= DOCUMENT TEXT =

# Moving to NoVA



## gte105u (Aug 12, 2012)

Hey guys, just wanted to see who may have some advice for me. I will finally be leaving Louisiana (been here for 2 years) and moving to NoVA early part of next year for work (January/February time frame). Will be working at Pentagon City. Looking for some tips from my fellow cyclists. I will have my wife and son with me, we are looking at the Arlington/Alexandria area. 

Any tips on good areas to rent (homes, then townhomes, then apartments in order of preference) that are good for cyclists? I typically do a moderate distance run or bike in the mornings before work then a longer one on the weekend, so safe riding/running while dark is important. I am spoiled now that I am currently less than a mile from my work, so commute on the bike most days and am even able to go home for lunch. While the lunch thing is probably out, I would prefer to ride my bike to either work or to a metro station.

While tips on finding a place is nice, I would really love to hear more about some of the local rides, clubs, etc. in the area. Where I am now there is basically no cycling presence, so I do exclusively solo rides. I do the periodic triathlon, so my only group experience is in TT (aka no drafting). I would love to get some experience in group riding, but am starting off a complete newbie there. Any input is greatly appreciated. While it is a ways off still, I am so excited to be leaving Louisiana that I cannot put off thinking and planning for it.


----------



## Full_Spectrum (Oct 30, 2012)

I live in Arlington. In short, this is one of the best places that I know of on the east coast for riding a road bike. 
Group rides? There are group rides during the warmer months at least 3 nights a week. The Freshbikes (shop) ride on Tuesday will be anywhere from 100-500 riders, and gets a full police escort over a 20 mile hill loop. 
Morning rides? I run the W&OD Trail 3 mornings a week. 18 mile loop on paved smooth trails around the Arlington and DC area. W&OD goes all the way out to Leesburg from DC- 47 miles- so you can do a century on a smooth paved trail.
I could go on about this, but you get the idea.
Places to live? This really depends on what you want. House? Apt? Close to Metro? Figure out where you will be working and that should narrow it down.

Jason


----------



## dcorn (Sep 1, 2011)

There are a ton of threads, even a long recent one, about NoVa cycling, group rides, and trail riding. Just do a search for NoVa in this section and I'm sure you'll find a ton of info. 

I lived in Falls Church, just bordering Annandale for a few years. The W&OD trail was about 3.5 miles from my house, which would be a bit far for running, but was fine for cycling. The trail is really long, so there is plenty of housing in close proximity to it.


----------



## brianvosburgh (May 17, 2012)

Follow the WO&D trail - there's 46 miles of trail between Shirlington and Purceville and a billion neighborhoods within a 10-15 minute ride of the trail. There is some fantastic riding off the trail from Leesburg or Purceville (the end of the trail) north or south with tons of low traffic scenic paved and gravel roads. I'm in Ashburn which has me basically in the middle of the trail which I love as it's easy to get just about anywhere.

From Pentagon City you can pick up the Mt. Vernon trail which adds another 25 miles (I believe) along the Potomac down to Mt Vernon (of course). 

Getting across the river gets you to the C&O tow path (gravel) and 100+ miles of trail plus access up into MD and some great riding in Montgomery and Frederick County. From the WO&D, Leesburg to Whites Ferry gets you to the same great riding aroudn Sugarloaf Mountain and Frederick/Montgomery Co.

= GIVEN INSTRUCTION 1 =
Answer these questions using the forum thread about moving to NoVA. Give each answer on its own line, labeled (a), (b) and (c).
(a) Where will the person starting the thread be working?
(b) How many riders does the Freshbikes Tuesday ride draw?
(c) Along which river does the Mt. Vernon trail run?

= PROVIDED MATERIAL =
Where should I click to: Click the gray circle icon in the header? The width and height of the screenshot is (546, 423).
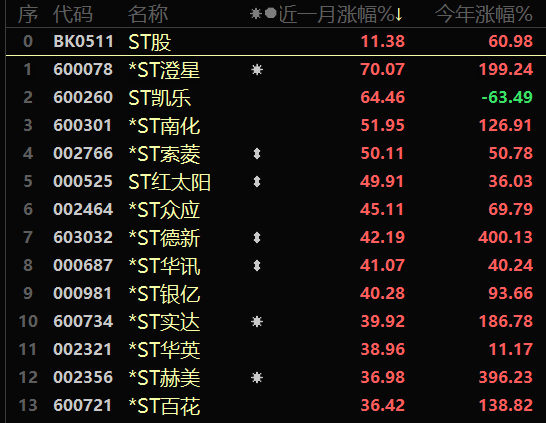pos(271,13)
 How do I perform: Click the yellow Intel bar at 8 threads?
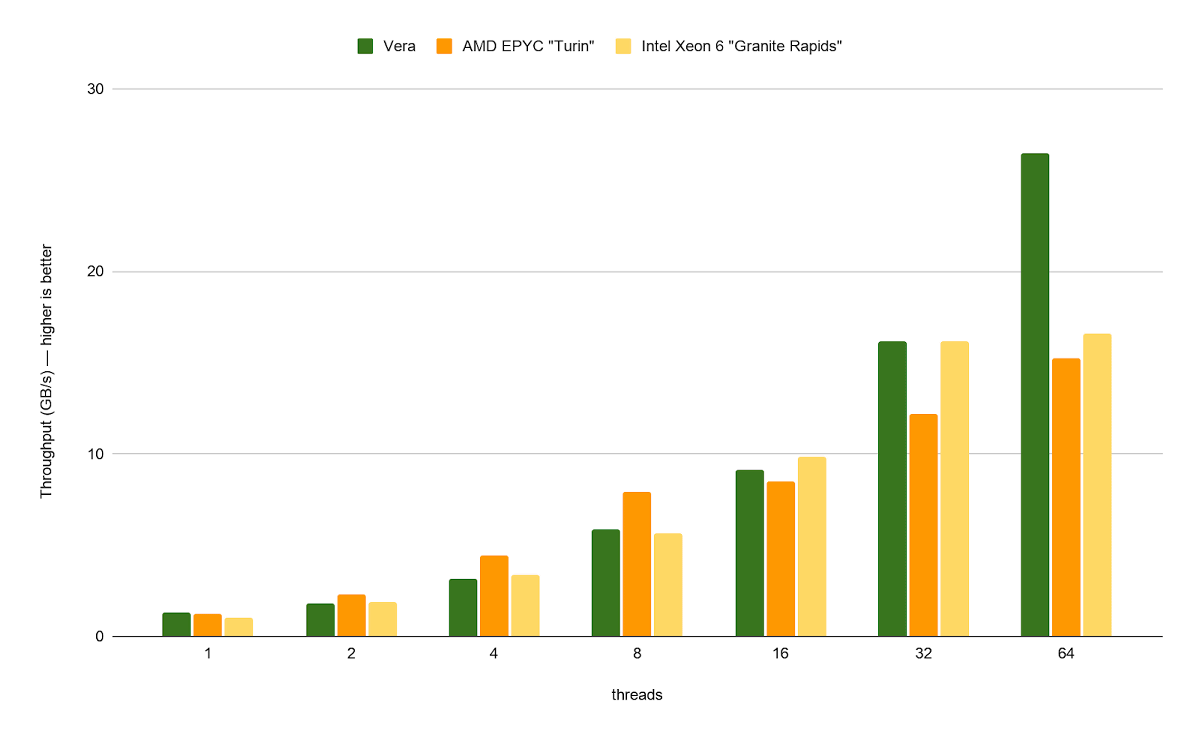pyautogui.click(x=668, y=585)
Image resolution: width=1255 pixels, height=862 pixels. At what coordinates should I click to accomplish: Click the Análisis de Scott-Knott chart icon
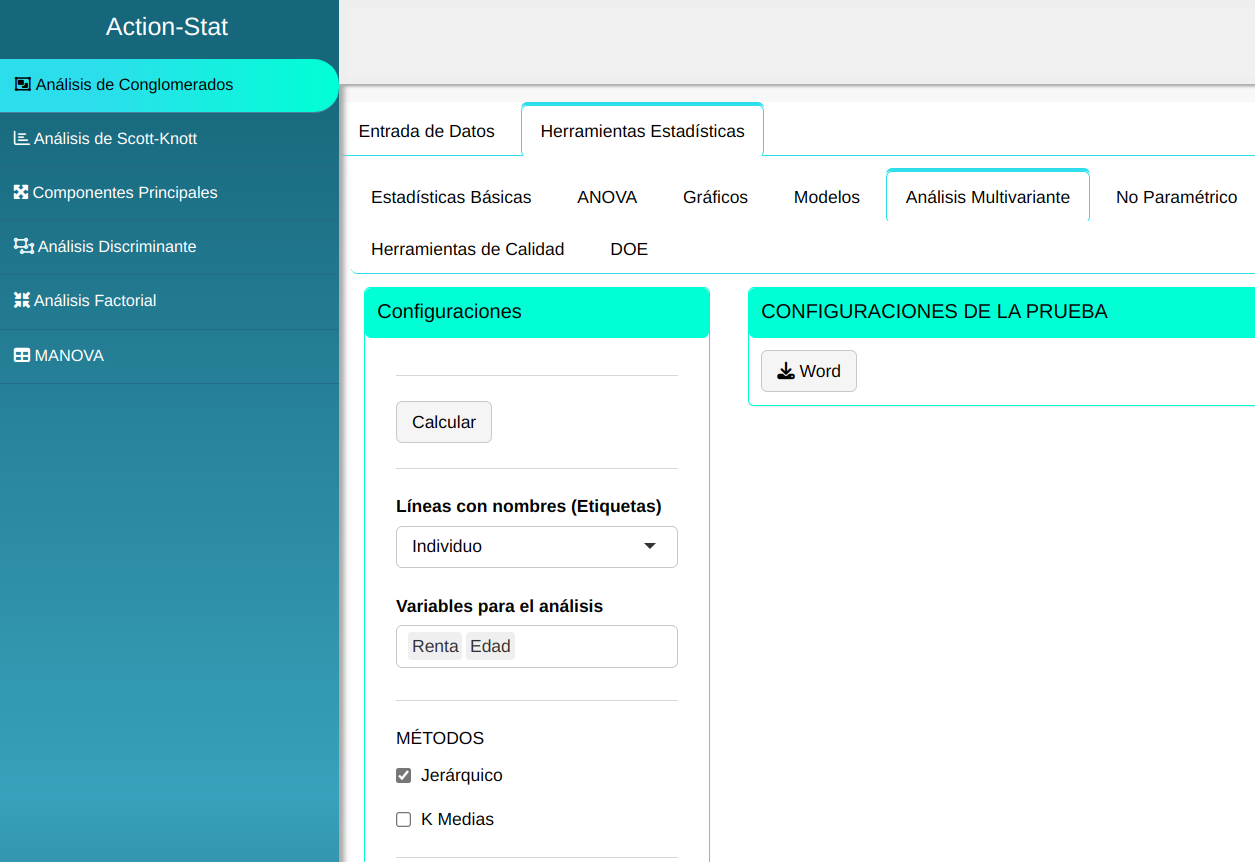pyautogui.click(x=21, y=139)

= GIVEN INSTRUCTION 2 =
Transcribe the lines of the records exactly as they appear. Start with the line that contains "How do I perform: Click" and continue through the end of the records. Leave the pictures out.

= WRITTEN ANSWER 1 =
(a) Pentagon City
(b) Anywhere from 100 to 500 riders
(c) The Potomac

= WRITTEN ANSWER 2 =
 How do I perform: Click the yellow Intel bar at 8 threads?
pyautogui.click(x=668, y=585)
Image resolution: width=1255 pixels, height=862 pixels. At what coordinates should I click to accomplish: Click the Análisis de Scott-Knott chart icon
pyautogui.click(x=21, y=139)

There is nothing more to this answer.